If the trainer has had two horses poisoned I would blame the owner. I would feel inclined to sue the owner if they were mine. She is the one who put the address and contact information out there for people to have. It's one thing to put your story out there- but putting contact information such as an address and phone number-or even an email address- invites people to stalk and harass someone. 

People thinking with emotions-or who are unstable- are going to be more likely to target the trainer because the owner is accusing her of cruelty. Quite a few people will see the photos and not listen for the facts and won't always try to think in a neutral manner. They respond with emotion- "Oh that evil woman! She has to pay!" when the owner is clearly lying. IMO- this was an extortion attempt by the owner on the trainer. 

I wonder if the owner of the horse involved in the tongue lacerations was scammed by someone else- and tried to get her money back through extortion of the trainer?? It doesn't say how much she paid for the horse involved after all- or how long she had the horse. It just says that the trainer accused had the horse only 10 days. 

If the horses were poisoned AFTER this all occurred- I would blame the owner of the horse with the lacerated tongue. Whoever poisoned the horses- if it weren't the owner herself- she was probably responsible as she was likely the source of the information that the perpetrators used to track down and poison the trainer's horses.

This just goes to show- there are a lot of sick people out there.


----------



## sammerson

I agree...that last statement in that post was totally sarcastic


----------



## brackenbramley

Im so sorry guys i just cant look  sorry i know i prob should x


----------



## churumbeque

Nitefeatherz said:


> I don't think this is about making people aware of animal cruelty at all. IMO- at this point-the owner is just focused on slandering the trainer as much as possible. I agree that she tried to extort the trainer for quite a bit of money and now-due to either embarrassment or because she is angry she didn't get the money- she is doing what she can to wreck the trainer's reputation.
> 
> If the trainer has had two horses poisoned I would blame the owner.
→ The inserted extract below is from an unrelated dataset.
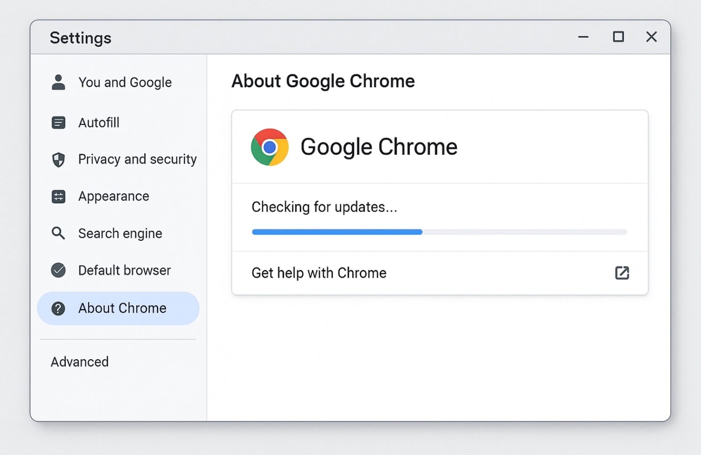Click the magnifier icon for Search engine

58,233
I would feel inclined to sue the owner if they were mine. She is the one who put the address and contact information out there for people to have. It's one thing to put your story out there- but putting contact information such as an address and phone number-or even an email address- invites people to stalk and harass someone.
> 
> People thinking with emotions-or who are unstable- are going to be more likely to target the trainer because the owner is accusing her of cruelty. Quite a few people will see the photos and not listen for the facts and won't always try to think in a neutral manner. They respond with emotion- "Oh that evil woman! She has to pay!" when the owner is clearly lying. IMO- this was an extortion attempt by the owner on the trainer.
> 
> I wonder if the owner of the horse involved in the tongue lacerations was scammed by someone else- and tried to get her money back through extortion of the trainer?? It doesn't say how much she paid for the horse involved after all- or how long she had the horse. It just says that the trainer accused had the horse only 10 days.
> 
> If the horses were poisoned AFTER this all occurred- I would blame the owner of the horse with the lacerated tongue. Whoever poisoned the horses- if it weren't the owner herself- she was probably responsible as she was likely the source of the information that the perpetrators used to track down and poison the trainer's horses.
> 
> This just goes to show- there are a lot of sick people out there.


 She raised the horse from birth.
The trainer had the horse for 30 days not 10


----------



## Clayton Taffy

This was the bit that was used; the tongue was not cut, it split from pressure.

This bit was a solid shank bit with a port that was filled in with metal with about 1/4 in gap between the metal and the roller. There was no brake in the bit like a snaffle would have. Dr. Liz said that because of the bit, her head being tied down and Sharon getting after her with the lunge whip that the pressure caused her tongue to split wide open.


----------



## mftowner06

Taffy Clayton said:


> This was the bit that was used; the tongue was not cut, it split from pressure.
> 
> This bit was a solid shank bit with a port that was filled in with metal with about 1/4 in gap between the metal and the roller. There was no brake in the bit like a snaffle would have. Dr. Liz said that because of the bit, her head being tied down and Sharon getting after her with the lunge whip that the pressure caused her tongue to split wide open.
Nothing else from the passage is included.